Assignment: Below are records with pictures. Reproduce exactly the lines from the line with "This screenshot has height=754, width=523." to the line with "Click the Windows", inclusive, and leave each picture out.

Dataset entries:
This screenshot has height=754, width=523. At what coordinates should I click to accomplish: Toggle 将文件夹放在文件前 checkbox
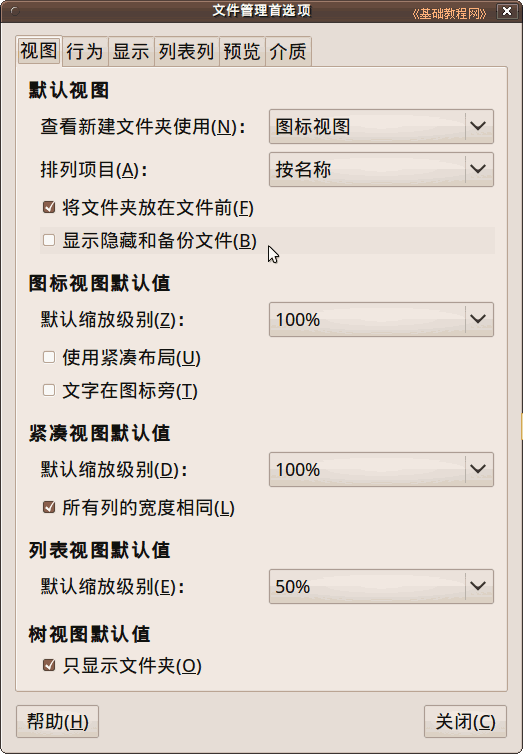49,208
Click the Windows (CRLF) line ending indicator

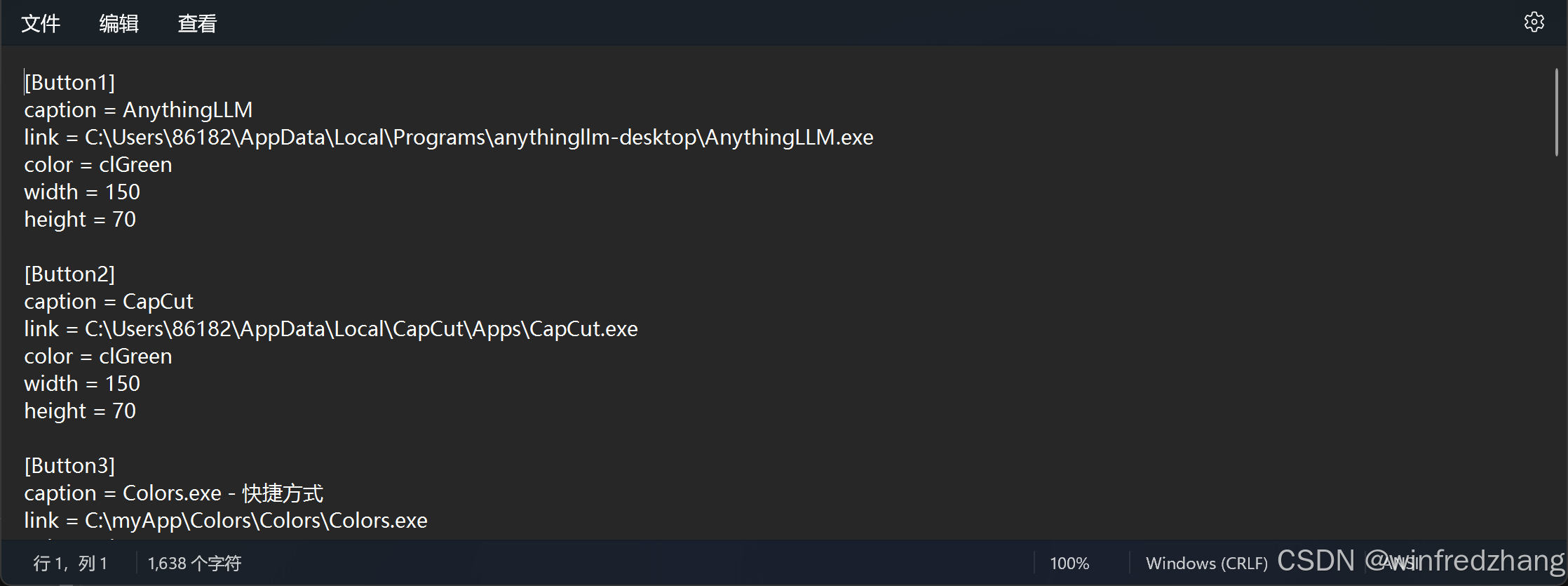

...

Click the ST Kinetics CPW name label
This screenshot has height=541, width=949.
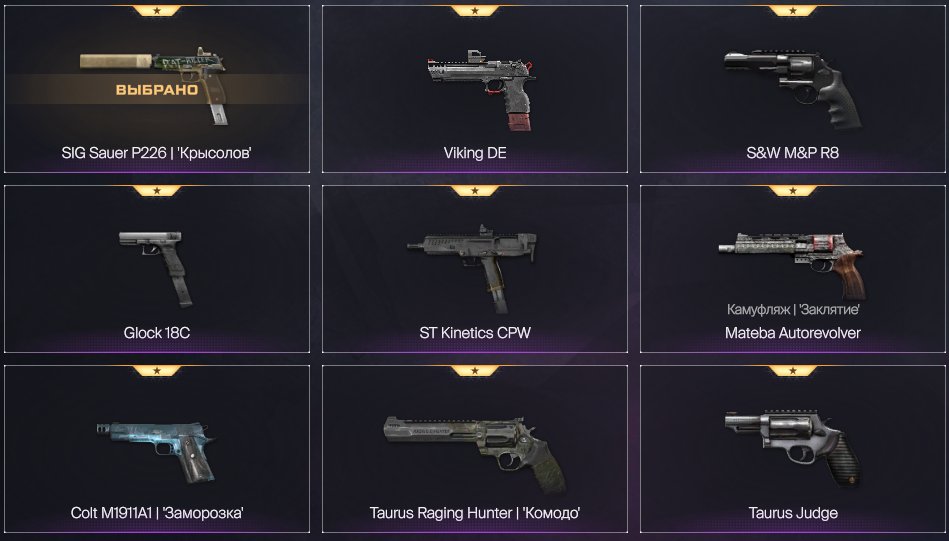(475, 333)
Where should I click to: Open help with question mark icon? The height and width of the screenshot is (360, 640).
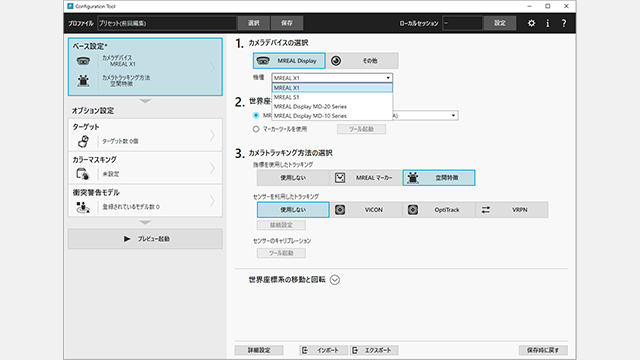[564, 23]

Result for this exercise:
This screenshot has height=754, width=523. At what coordinates should I click to accomplish: Toggle 将文件夹放在文件前 checkbox
49,208
Click the Windows (CRLF) line ending indicator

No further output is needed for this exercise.